**What needs to be done:** Here is a block of entries. Write out its lines exactly, from the first through the one containing "Task: Select No for coming with dependents".
◇ ◇ ◇ ◇ ◇ ◇ ◇
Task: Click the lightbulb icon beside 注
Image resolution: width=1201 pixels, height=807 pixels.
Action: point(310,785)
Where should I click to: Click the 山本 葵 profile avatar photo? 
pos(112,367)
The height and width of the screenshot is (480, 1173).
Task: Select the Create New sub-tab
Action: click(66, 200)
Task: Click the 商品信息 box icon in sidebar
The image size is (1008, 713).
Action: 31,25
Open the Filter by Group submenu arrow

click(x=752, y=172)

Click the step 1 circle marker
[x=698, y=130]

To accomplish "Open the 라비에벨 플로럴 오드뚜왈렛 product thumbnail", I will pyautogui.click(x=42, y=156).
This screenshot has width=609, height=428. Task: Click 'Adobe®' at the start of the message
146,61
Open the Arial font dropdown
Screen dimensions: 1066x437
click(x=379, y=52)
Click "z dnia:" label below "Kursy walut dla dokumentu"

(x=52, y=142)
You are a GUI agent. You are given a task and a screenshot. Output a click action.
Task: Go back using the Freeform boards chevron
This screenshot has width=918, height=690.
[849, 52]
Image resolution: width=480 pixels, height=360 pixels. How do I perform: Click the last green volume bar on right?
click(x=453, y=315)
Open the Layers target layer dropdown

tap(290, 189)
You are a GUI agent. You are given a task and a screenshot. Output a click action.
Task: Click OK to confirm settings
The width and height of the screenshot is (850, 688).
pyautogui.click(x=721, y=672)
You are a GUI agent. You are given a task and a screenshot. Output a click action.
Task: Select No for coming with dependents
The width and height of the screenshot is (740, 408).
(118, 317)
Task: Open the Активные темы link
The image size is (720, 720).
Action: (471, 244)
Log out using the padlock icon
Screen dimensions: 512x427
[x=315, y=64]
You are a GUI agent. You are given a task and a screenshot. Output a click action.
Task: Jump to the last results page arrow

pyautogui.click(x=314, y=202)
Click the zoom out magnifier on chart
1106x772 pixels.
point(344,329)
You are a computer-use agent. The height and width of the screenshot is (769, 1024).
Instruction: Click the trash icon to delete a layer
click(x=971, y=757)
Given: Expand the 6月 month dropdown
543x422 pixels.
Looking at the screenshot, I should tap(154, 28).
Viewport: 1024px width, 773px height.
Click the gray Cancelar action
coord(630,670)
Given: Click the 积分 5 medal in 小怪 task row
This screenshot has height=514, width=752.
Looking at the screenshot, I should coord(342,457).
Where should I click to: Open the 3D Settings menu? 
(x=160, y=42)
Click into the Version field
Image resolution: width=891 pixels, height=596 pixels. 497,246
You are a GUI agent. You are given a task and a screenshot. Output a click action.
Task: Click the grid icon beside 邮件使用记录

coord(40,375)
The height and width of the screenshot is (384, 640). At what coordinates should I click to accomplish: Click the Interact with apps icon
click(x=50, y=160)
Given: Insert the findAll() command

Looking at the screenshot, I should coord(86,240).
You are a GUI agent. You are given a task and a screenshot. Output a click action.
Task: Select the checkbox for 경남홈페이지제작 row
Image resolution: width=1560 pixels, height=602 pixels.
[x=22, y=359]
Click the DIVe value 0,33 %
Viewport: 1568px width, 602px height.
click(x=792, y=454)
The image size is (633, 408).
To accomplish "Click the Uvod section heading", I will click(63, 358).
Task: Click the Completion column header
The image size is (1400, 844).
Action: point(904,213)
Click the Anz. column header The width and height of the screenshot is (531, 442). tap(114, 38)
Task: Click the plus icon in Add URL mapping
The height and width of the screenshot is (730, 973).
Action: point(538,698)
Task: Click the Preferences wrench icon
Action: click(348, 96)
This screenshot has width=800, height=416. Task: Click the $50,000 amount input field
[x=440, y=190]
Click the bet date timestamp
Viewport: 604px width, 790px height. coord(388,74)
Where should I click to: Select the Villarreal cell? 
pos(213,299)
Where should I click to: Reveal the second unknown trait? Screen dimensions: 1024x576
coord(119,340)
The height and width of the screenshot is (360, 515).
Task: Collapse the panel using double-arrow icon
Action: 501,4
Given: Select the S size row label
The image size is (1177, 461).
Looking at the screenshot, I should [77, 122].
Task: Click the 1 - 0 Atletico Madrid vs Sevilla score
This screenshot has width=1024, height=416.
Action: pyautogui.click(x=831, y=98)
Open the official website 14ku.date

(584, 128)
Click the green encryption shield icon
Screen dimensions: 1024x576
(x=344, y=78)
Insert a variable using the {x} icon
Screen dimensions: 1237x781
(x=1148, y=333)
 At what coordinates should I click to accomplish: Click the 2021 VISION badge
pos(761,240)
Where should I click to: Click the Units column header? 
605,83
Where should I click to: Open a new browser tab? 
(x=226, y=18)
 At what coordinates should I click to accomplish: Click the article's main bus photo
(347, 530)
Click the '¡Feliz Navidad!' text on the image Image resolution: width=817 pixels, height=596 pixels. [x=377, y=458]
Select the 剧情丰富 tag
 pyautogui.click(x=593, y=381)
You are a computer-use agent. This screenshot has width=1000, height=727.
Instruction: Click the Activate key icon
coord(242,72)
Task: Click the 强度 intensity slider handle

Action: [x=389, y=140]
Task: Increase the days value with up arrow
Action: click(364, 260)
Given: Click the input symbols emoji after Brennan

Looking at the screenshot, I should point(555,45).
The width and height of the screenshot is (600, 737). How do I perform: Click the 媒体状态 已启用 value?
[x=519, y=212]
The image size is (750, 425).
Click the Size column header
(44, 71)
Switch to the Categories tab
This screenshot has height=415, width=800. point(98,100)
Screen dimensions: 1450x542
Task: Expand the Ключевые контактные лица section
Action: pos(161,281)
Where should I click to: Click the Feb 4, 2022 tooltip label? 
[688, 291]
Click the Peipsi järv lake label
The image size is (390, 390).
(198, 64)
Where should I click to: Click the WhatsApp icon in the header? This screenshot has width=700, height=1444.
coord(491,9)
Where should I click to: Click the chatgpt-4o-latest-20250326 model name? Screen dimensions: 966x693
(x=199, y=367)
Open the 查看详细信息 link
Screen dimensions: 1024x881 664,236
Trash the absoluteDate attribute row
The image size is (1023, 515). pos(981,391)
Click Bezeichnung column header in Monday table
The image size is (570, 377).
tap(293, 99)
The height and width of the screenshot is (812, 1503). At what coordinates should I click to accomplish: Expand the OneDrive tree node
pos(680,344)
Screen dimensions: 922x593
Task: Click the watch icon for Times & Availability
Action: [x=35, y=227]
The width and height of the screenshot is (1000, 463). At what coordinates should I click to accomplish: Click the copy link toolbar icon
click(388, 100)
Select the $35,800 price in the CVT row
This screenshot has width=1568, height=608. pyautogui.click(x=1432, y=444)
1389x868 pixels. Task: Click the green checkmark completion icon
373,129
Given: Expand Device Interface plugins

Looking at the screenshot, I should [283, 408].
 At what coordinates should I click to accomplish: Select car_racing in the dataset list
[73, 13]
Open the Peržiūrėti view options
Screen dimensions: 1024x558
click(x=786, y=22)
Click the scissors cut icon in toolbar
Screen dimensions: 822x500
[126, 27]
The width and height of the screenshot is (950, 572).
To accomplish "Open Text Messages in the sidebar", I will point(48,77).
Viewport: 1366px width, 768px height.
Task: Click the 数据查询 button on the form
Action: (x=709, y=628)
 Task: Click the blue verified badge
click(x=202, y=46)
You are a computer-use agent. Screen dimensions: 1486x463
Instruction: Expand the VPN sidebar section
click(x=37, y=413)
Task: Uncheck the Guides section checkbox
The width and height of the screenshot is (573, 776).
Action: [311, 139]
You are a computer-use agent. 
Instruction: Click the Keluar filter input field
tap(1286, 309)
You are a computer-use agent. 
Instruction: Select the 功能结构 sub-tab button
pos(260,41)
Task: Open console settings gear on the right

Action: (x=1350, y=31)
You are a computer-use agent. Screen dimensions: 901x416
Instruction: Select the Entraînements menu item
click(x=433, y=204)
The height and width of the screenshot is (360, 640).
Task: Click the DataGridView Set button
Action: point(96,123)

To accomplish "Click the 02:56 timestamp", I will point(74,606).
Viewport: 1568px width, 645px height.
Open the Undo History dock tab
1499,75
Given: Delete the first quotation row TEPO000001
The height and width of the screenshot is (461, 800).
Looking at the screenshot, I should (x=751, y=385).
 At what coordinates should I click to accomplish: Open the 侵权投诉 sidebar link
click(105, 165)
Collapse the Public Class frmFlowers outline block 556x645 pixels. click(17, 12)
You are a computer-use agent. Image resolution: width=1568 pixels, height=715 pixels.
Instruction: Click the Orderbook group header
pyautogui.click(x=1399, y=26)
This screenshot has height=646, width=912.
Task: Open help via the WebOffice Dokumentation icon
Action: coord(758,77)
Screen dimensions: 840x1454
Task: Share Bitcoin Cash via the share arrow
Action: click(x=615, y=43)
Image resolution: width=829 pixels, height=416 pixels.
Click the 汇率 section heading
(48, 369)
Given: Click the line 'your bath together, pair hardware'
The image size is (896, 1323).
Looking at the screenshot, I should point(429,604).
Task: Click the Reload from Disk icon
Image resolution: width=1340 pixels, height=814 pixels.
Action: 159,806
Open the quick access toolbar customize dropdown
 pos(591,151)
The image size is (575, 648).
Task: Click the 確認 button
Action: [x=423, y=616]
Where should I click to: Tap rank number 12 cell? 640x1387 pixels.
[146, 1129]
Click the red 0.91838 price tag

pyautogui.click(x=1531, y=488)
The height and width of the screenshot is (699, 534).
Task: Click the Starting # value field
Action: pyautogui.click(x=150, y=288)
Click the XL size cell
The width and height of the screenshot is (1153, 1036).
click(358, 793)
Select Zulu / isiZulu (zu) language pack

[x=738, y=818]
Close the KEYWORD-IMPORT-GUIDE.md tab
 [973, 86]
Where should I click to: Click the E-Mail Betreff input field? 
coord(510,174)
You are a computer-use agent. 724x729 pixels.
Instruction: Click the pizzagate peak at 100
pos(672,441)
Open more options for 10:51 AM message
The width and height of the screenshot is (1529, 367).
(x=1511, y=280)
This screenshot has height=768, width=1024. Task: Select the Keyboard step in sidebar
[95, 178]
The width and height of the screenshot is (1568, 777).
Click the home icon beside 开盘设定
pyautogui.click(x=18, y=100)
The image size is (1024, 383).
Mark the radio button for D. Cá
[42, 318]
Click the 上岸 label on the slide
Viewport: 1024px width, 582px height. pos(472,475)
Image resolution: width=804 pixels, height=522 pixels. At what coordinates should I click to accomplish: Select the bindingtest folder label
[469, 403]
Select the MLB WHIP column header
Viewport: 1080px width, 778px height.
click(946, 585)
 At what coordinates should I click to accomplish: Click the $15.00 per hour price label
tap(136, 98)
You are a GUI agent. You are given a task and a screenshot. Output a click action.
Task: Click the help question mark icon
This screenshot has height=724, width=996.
◇ ◇ ◇ ◇ ◇ ◇ ◇
**Answer for the task:**
Task: Click the lightbulb icon beside 注
Image resolution: width=1201 pixels, height=807 pixels.
Action: point(310,785)
Where should I click to: Click the 山本 葵 profile avatar photo? 
pos(112,367)
The height and width of the screenshot is (480, 1173).
Task: Select the Create New sub-tab
Action: click(66, 200)
Task: Click the 商品信息 box icon in sidebar
The image size is (1008, 713).
Action: 31,25
Open the Filter by Group submenu arrow

click(x=752, y=172)

Click the step 1 circle marker
[x=698, y=130]

To accomplish "Open the 라비에벨 플로럴 오드뚜왈렛 product thumbnail", I will pyautogui.click(x=42, y=156).
This screenshot has width=609, height=428. Task: Click 'Adobe®' at the start of the message
146,61
Open the Arial font dropdown
Screen dimensions: 1066x437
click(x=379, y=52)
Click "z dnia:" label below "Kursy walut dla dokumentu"

(x=52, y=142)
You are a GUI agent. You are given a task and a screenshot. Output a click action.
Task: Go back using the Freeform boards chevron
This screenshot has width=918, height=690.
[849, 52]
Image resolution: width=480 pixels, height=360 pixels. How do I perform: Click the last green volume bar on right?
click(x=453, y=315)
Open the Layers target layer dropdown

tap(290, 189)
You are a GUI agent. You are given a task and a screenshot. Output a click action.
Task: Click OK to confirm settings
The width and height of the screenshot is (850, 688).
pyautogui.click(x=721, y=672)
You are a GUI agent. You are given a task and a screenshot. Output a click action.
Task: Select No for coming with dependents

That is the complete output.